## WHAT THE EXERCISE ASKS
Look below for the line holding "Click the JPEG" and the line holding "The width and". Transcribe exactly those lines and all lines between them, nothing more.

(Stored data entries)
>>>>
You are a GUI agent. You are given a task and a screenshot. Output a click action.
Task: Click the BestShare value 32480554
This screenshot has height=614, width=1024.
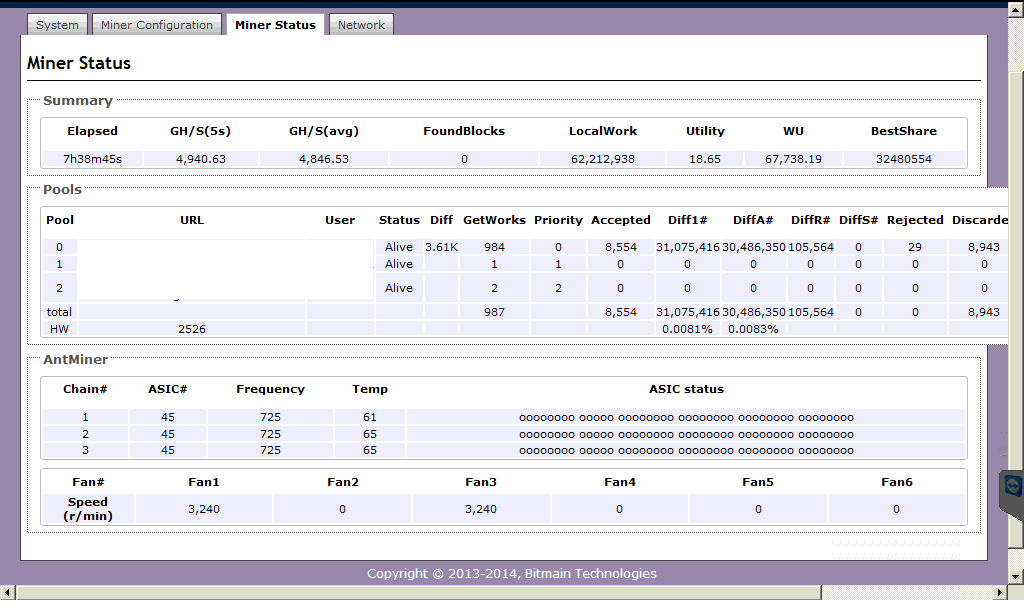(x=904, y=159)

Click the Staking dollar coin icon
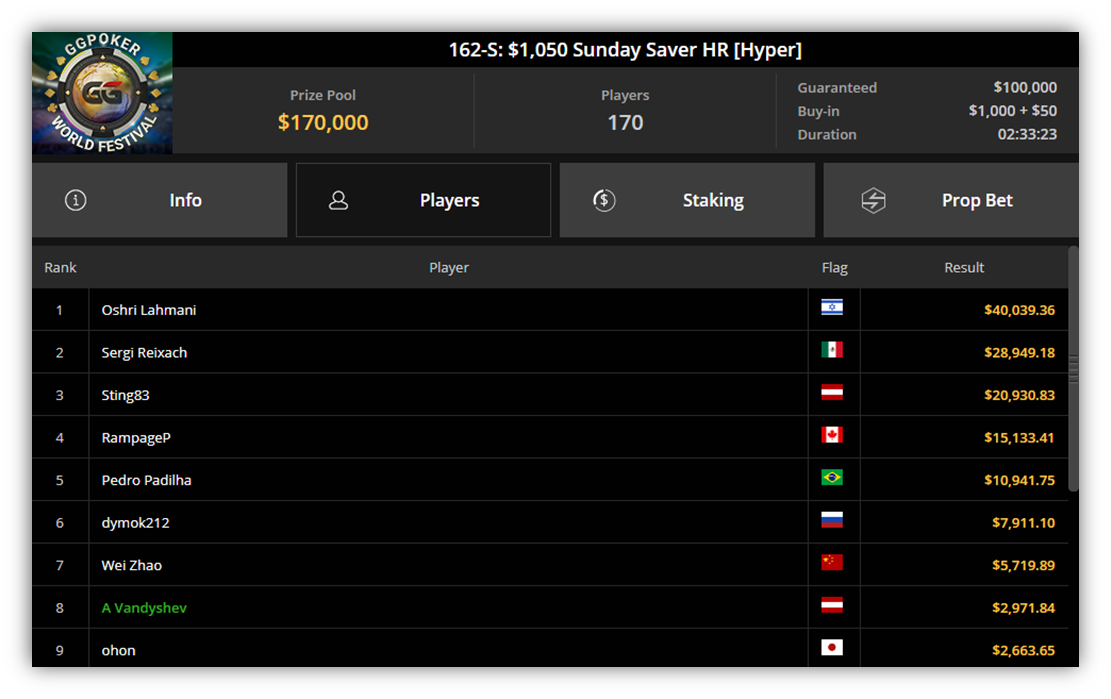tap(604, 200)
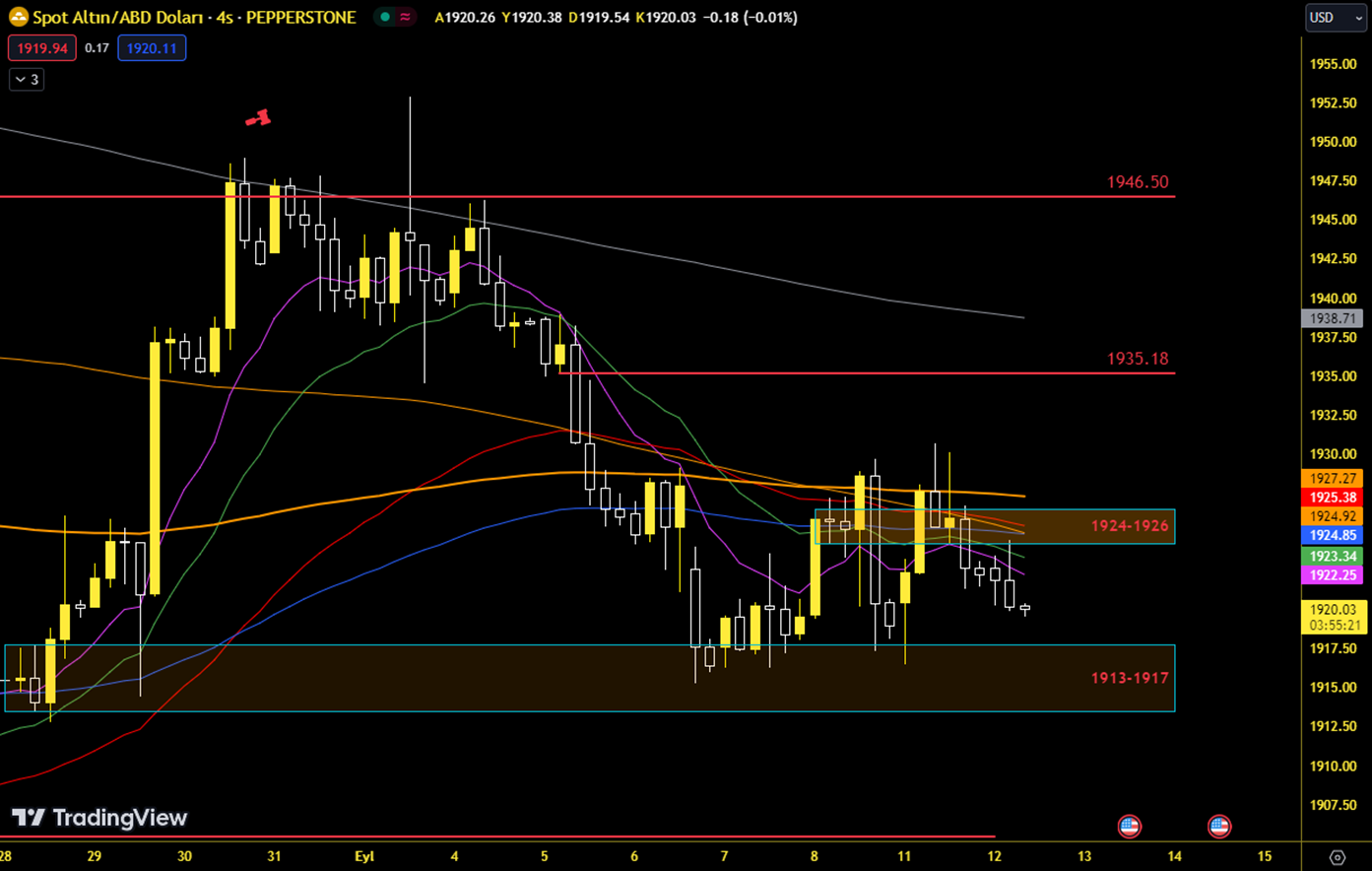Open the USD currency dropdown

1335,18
<<<<
>>>>
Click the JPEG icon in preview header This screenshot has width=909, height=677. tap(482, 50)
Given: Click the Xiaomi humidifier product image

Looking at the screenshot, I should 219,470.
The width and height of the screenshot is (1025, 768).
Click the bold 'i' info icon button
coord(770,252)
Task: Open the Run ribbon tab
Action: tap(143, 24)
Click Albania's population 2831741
<<<<
## ANSWER TO THIS TASK
Click the JPEG icon in preview header This screenshot has width=909, height=677. tap(482, 50)
Given: Click the Xiaomi humidifier product image

Looking at the screenshot, I should 219,470.
The width and height of the screenshot is (1025, 768).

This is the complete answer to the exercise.